**Written request:**
Filter the records below, copying each line that contains the string "accomplish". Treat uppercase and lowercase as different.

Excerpt from a dataset:
○ ○ ○
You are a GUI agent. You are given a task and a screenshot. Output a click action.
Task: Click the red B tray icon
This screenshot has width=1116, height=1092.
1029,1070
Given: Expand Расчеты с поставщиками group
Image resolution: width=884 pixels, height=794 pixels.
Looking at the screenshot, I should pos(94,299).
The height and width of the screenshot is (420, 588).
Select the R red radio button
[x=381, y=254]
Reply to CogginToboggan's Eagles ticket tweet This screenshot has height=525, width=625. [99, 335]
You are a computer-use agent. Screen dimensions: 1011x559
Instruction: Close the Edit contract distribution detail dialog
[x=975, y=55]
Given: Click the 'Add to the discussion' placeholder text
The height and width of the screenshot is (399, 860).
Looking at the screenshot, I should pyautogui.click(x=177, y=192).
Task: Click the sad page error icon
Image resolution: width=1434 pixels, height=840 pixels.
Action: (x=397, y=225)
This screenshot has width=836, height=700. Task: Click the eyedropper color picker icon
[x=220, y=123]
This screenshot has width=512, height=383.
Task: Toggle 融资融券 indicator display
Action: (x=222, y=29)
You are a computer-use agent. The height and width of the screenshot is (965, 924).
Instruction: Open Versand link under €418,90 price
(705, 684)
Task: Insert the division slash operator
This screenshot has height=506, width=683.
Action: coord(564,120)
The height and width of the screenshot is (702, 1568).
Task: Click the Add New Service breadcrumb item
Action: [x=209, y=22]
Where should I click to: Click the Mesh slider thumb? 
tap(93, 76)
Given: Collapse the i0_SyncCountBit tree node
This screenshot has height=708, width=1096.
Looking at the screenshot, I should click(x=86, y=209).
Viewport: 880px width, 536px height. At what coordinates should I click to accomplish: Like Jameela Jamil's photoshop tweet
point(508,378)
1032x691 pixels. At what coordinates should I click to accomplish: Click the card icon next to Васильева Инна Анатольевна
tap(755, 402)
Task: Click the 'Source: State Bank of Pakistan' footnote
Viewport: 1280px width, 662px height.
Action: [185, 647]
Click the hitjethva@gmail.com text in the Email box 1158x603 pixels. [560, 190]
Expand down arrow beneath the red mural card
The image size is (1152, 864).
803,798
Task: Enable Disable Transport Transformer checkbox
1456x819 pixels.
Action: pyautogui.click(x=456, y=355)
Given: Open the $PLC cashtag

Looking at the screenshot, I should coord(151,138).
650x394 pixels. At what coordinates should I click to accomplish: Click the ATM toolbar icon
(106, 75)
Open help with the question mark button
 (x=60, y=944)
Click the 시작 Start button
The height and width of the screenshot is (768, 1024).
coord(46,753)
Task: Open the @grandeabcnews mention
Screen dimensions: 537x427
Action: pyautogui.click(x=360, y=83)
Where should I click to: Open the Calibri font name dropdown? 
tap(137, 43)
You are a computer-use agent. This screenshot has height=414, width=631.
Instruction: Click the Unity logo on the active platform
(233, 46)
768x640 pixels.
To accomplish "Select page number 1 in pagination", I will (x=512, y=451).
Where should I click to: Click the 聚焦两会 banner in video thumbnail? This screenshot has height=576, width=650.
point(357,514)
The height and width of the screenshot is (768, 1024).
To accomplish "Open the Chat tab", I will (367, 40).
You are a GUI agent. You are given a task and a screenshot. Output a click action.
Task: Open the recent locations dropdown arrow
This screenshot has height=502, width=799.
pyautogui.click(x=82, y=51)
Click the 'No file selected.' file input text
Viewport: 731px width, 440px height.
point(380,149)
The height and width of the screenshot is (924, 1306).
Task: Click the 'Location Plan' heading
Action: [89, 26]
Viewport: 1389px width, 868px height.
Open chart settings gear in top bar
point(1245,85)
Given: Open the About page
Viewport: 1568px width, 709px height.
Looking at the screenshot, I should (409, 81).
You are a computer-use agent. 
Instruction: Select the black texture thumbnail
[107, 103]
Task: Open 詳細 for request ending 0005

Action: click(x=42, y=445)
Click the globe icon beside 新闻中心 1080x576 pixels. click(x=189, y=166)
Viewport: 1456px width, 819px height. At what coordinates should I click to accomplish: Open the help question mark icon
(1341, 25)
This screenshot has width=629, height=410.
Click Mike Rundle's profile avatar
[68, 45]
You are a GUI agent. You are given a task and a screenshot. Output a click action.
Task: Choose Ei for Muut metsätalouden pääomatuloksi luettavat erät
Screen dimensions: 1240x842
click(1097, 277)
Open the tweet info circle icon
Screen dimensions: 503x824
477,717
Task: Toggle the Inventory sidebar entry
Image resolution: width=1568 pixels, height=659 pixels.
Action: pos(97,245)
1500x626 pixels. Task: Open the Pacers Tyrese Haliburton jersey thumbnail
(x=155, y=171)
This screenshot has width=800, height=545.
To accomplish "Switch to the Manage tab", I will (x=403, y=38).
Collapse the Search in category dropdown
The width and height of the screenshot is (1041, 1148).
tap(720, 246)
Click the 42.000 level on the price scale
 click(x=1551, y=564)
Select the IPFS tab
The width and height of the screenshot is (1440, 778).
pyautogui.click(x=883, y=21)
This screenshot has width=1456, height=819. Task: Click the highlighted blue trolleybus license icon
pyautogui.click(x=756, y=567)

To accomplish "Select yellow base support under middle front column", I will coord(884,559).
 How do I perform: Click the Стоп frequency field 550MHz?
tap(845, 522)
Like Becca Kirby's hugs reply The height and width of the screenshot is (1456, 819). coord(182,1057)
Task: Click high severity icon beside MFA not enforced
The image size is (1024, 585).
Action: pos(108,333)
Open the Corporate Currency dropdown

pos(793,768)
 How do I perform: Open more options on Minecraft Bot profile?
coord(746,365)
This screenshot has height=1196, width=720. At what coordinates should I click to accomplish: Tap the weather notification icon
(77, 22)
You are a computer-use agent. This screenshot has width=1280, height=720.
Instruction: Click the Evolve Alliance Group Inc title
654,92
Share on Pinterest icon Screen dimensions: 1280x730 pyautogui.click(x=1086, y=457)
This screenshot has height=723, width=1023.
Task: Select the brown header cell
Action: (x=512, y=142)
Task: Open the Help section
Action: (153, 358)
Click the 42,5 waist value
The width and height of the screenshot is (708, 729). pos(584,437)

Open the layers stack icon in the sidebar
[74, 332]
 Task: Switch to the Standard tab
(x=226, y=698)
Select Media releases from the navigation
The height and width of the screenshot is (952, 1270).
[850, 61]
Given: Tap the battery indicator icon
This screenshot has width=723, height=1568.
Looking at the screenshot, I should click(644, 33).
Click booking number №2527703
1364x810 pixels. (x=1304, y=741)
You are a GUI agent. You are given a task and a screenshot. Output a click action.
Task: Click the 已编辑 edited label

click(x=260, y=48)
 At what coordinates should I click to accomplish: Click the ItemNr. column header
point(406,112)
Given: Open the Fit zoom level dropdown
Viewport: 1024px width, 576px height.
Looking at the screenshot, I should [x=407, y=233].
○ ○ ○
**Answer to this exercise:**
Viewport: 880px width, 536px height. At what coordinates should I click to accomplish: Like Jameela Jamil's photoshop tweet
1032x691 pixels. At what coordinates should I click to accomplish: Click the card icon next to Васильева Инна Анатольевна
650x394 pixels. At what coordinates should I click to accomplish: Click the ATM toolbar icon
To accomplish "Select page number 1 in pagination", I will (x=512, y=451).
To accomplish "Open the Chat tab", I will (367, 40).
Viewport: 1456px width, 819px height. At what coordinates should I click to accomplish: Open the help question mark icon
To accomplish "Switch to the Manage tab", I will (x=403, y=38).
To accomplish "Select yellow base support under middle front column", I will coord(884,559).
This screenshot has height=1196, width=720. At what coordinates should I click to accomplish: Tap the weather notification icon
 At what coordinates should I click to accomplish: Click the ItemNr. column header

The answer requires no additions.